Меня смущало лишь одно: неужели придется очернить личность убитого подозрениями о том, что он был связан с преступным миром?
— Скажите, Карриган, — спросил я инспектора, — какая могла быть уверенность у преступника, что Монтеро согласится участвовать в ограблении музея? Кто мог толкнуть на это человека, которого все характеризуют как честного?
— Очень просто — кукла.
— Нет, вы это… серьезно?
— Конечно. Я имею в виду его воскового двойника. Видите ли, в первые годы работы эта кукла гарантировала ему постоянный заработок. Но шло время — Монтеро старел, а кукла нет. И каждый день она ему напоминала, что его счастье кончается. Он не мог спокойно относиться к своему будущему. А в таком состоянии, сами понимаете, все возможно…
Я не скоро обрел дар слова.
— Постойте, Карриган. Ведь то, о чем вы говорите, ужасно! Это же страшная человеческая трагедия!
— Да, конечно. Карригану не передалось мое волнение. — Только вряд ли эта трагедия имеет прямое отношение к убийству. То есть я не спорю — какое-то отношение имеет. Но мы, полицейские, относим такого рода факты к так называемым эмоциональным. Суд их во внимание не принимает, если они не подкреплены основательными доказательствами: письмом, показанием свидетелей — одним словом, чем-нибудь реальным.
Я долго считал, что этот день был для меня началом какого-то «прозрения». Теперь я знаю — это не так. Наши взгляды формируются постоянно. Это непрерывный процесс, который мы не замечаем до тех пор, пока не приходится принимать важные решения. В тот день я понял, что мне необходимо немедленно, сейчас же повидаться с вдовой мексиканца Монтеро и узнать все о ее муже. Я был уверен, что это сейчас самое важное. В общем-то, я не ошибся…
Глава пятая
ДОМ, КОТОРЫЙ Я ИСКАЛ
Дом, который я искал, находился на одной из многочисленных улочек, пересекающих с востока на запад широкие магистрали Манхэттена. Я был в самом центре Латинского квартала Нью-Йорка. Здесь вывески магазинов пестрели испанскими, португальскими и итальянскими фамилиями владельцев, навстречу часто попадались смуглолицые прохожие с прямыми иссиня-черными волосами и слышалась чужая речь, в которой звучали бесчисленные «с» и твердые, раскатистые «р».

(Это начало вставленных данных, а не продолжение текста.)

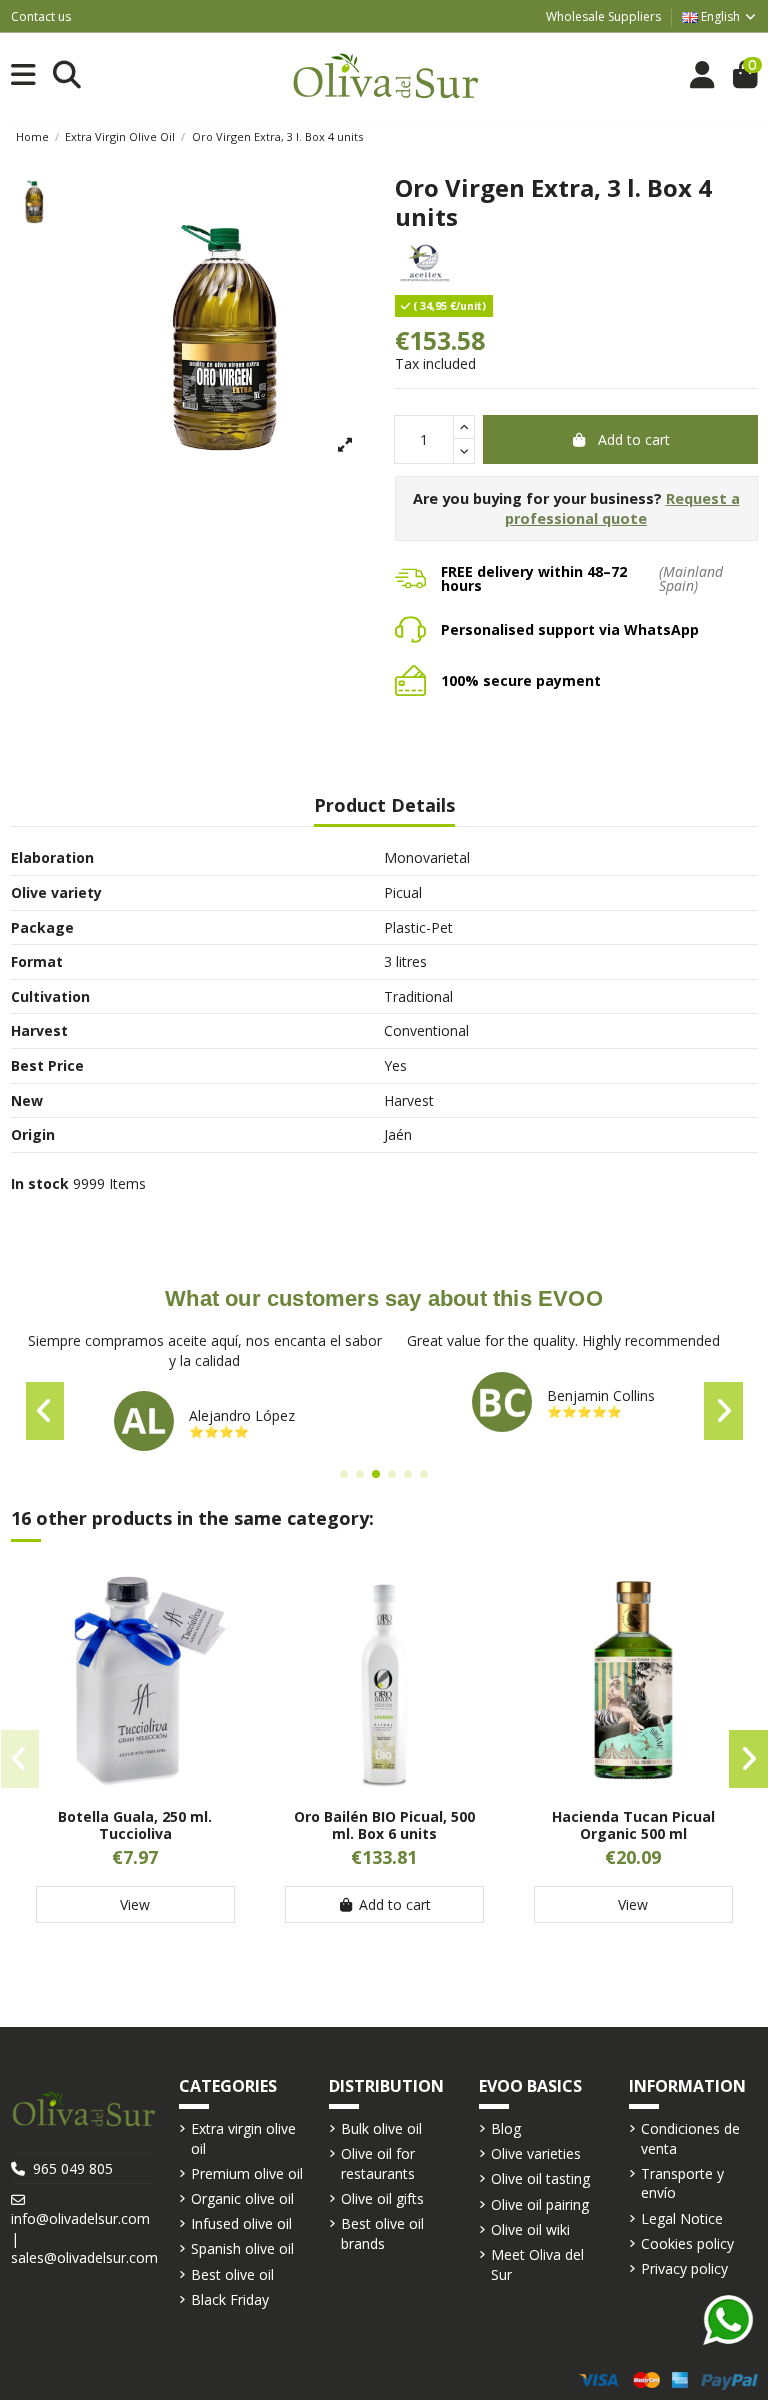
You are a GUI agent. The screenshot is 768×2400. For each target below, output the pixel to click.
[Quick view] (135, 1787)
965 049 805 (73, 2168)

Летом, когда нью-йоркские вечера особенно влажны и жарки, здешние улицы выглядят празднично и оживленно — все окна огромных доходных домов распахнуты настежь. Приходя с работы, их обитатели набрасывают на подоконники подушки и одеяла и лежат полуодетые, высунув голову на улицу. Сотни окон украшаются ярким нарядом разноцветных подушек, рубашек и одеял. Над улицей стоит гул людских голосов, льются звуки песен и музыки из радиоприемников. А внизу, на еще не остывшем и пропахшем бензином асфальте, играют дети. Их так много, что в эти часы полиция вынуждена закрывать здесь проезд транспорта.

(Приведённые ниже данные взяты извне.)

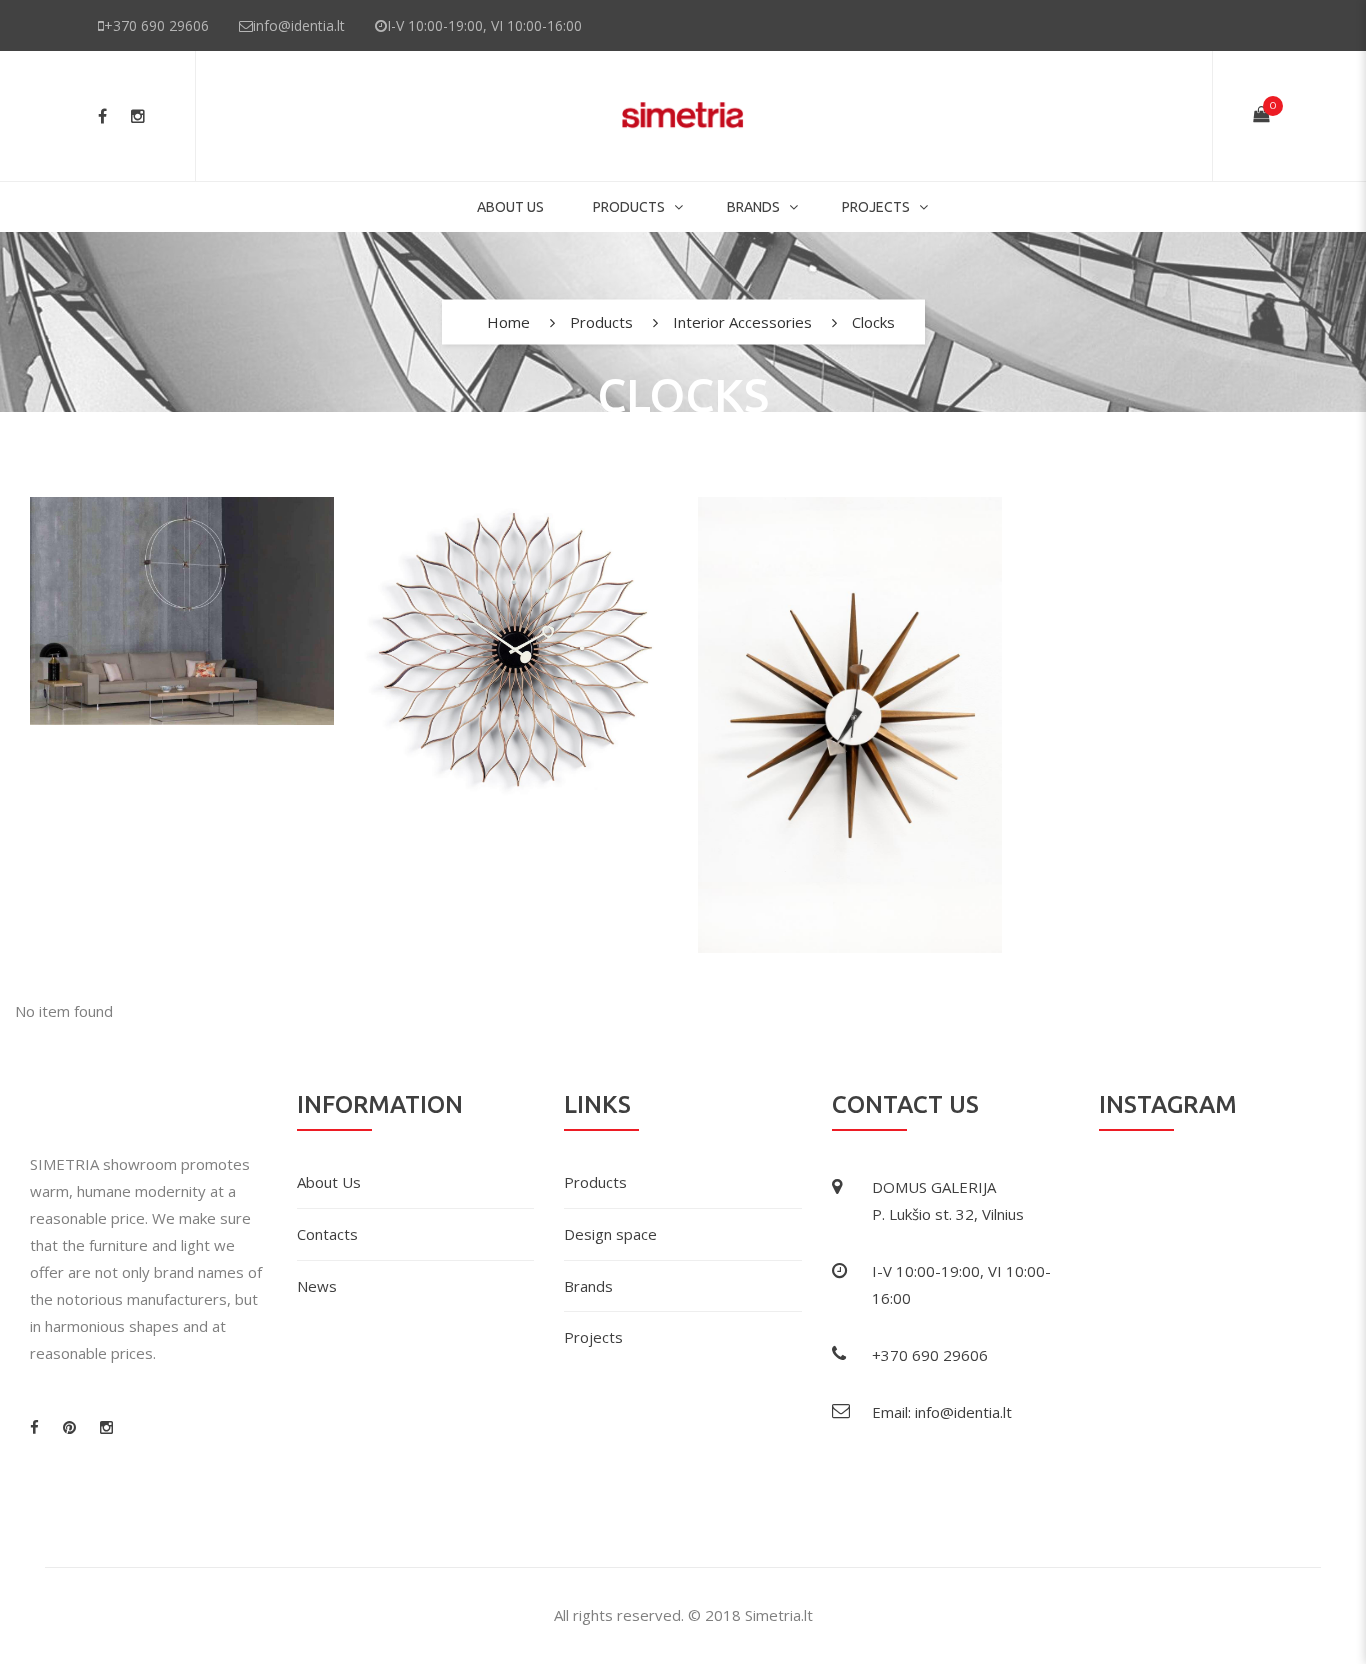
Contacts (327, 1234)
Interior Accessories (742, 322)
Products (629, 207)
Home (508, 322)
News (317, 1286)
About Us (510, 207)
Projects (876, 207)
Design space (610, 1234)
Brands (753, 207)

Где-то совсем близко живет семья мексиканца Монтеро…
Я шел по грязному тротуару, то и дело наталкиваясь на прохожих и стараясь не задеть тех, кто сидел возле своих дверей на вынесенных из дому стульях. Это были главным образом пожилые люди. Полуодетые, в шлепанцах на босу ногу, в безрукавках и небрежно запахнутых халатах, они громко разговаривали, темпераментно размахивая руками, и, видимо, чувствовали себя совсем свободно. Но всякий раз, когда я останавливался возле них, чтобы рассмотреть номер дома, они умолкали и оглядывали меня недружелюбно и насмешливо. А когда я нашел наконец нужный дом и уже собирался войти в темный, как туннель, подъезд, со всех сторон раздались тревожные, грубые окрики:
— Вам кого надо?
— Что вы здесь потеряли?
— Вам какую квартиру?
— Я… Мне к миссис Монтеро. В двести семьдесят четвертую. Это ведь на восьмом этаже, не так ли миссис? — обратился я к толстой женщине в папильотках.
Вместо ответа она сказала соседям, презрительно кивнув головой в мою сторону.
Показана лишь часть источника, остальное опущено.